2015 marks the 70th anniversary of the ending of WWII. So many lives were changed, horrors endured, and sacrifices made to bring an end to the world’s second Great War. To commemorate and remember the struggles of the people who lived through that time, last Sunday we took a trip across the Sound over to Bainbridge Island. There we experienced Washington State’s own personal and local WWII history at the Japanese Exclusion Memorial and History Museum.
In 1942, two months after the bombing of Pearl Harbor, President Roosevelt issued Executive Order number 9066, which declared the West Coast a military zone and called for the internment of all Japanese Americans in California, Oregon, and Washington, west of the Columbia River. Anyone who was even 1/16th Japanese was considered to be a possible military threat. The first 276 Japanese-Americans who were rounded up and removed to concentration camps actually came from Bainbridge Island, Washington, and served as test subjects for the rest of the government’s ‘Relocation Program.’

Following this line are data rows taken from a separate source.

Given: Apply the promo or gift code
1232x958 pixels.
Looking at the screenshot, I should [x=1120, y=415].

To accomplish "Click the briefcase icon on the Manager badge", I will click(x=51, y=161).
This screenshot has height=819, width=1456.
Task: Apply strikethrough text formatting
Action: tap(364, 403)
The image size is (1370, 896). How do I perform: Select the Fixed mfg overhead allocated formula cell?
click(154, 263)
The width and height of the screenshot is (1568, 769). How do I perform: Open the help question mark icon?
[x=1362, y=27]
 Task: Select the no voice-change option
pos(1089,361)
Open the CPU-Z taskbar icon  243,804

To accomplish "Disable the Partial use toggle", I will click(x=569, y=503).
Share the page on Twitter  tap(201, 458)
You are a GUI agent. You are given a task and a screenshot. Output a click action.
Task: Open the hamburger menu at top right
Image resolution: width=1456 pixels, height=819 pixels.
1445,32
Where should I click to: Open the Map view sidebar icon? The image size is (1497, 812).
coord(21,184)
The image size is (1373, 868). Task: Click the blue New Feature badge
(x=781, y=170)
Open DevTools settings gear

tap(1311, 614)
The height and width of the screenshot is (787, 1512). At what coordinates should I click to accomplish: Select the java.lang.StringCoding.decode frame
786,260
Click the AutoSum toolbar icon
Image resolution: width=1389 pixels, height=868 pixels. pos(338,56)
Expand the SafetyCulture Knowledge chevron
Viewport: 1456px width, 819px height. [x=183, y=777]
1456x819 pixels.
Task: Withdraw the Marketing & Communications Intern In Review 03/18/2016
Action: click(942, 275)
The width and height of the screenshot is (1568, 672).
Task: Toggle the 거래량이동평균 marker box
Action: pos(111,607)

Forced to leave behind their land, houses, possessions, and even pets, all the men, women, and children of Japanese descent, some even as young as 9 months, were taken away at gunpoint. For four years they lived in desert barracks, scorched by the sun during the day, and frozen when temperatures plummeted at night, all the while surrounded by barbed wire and guard towers with searchlights and machine guns trained on them. Although many were American citizens, all were mistrusted as spies by the U.S. government. All told, around 120,000 people were put into these camps until the war was over. When they were released, most of them had nothing to return to, as their property was seized or destroyed during their imprisonment.
The Memorial on Bainbridge Island is a beautiful winding wall, made of old-growth redwood and stone, bearing the names and stories of the people from Bainbridge who were ripped away from their community. A wooden shrine pavilion, in the style of the sacred Ise Shrine in Japan, stands at the Memorial entrance, smoothly fit together without the use of nails or metal. The length of the wall is exactly 276 feet, one foot for every person taken away, and winds down the same path that they actually walked on as they were marched to the ferry that would carry them to Seattle, and on to the camps.
For many, 70 years may seem like a far time in the past, and it is easy to be emotionally removed from something that happened so long ago. Sunday’s tour was made deeply personal through the presence of Mrs. Kay, Mrs. Matsue Watanabe, and Mrs. Lily Kodama, who were taken from Bainbridge Island to the camps at ages 7, 14, and 22 respectively, and were there to share the tour. While at the museum, Mrs. Watanabe pointed to a large photograph of a smiling young girl on display. “That girl was my best friend from California,” she said. Then she turned a class yearbook photo up on the wall. “There in the fourth row down, the third picture in, that’s my sister.”
The name of the Memorial, ‘Nidoto Nai You Ni’ means ‘That it should not happen again.’ In order to truly keep this vow, we must realize it is all our responsibility to learn our history, to know the stories, and the people behind them, and not let them slip into the past.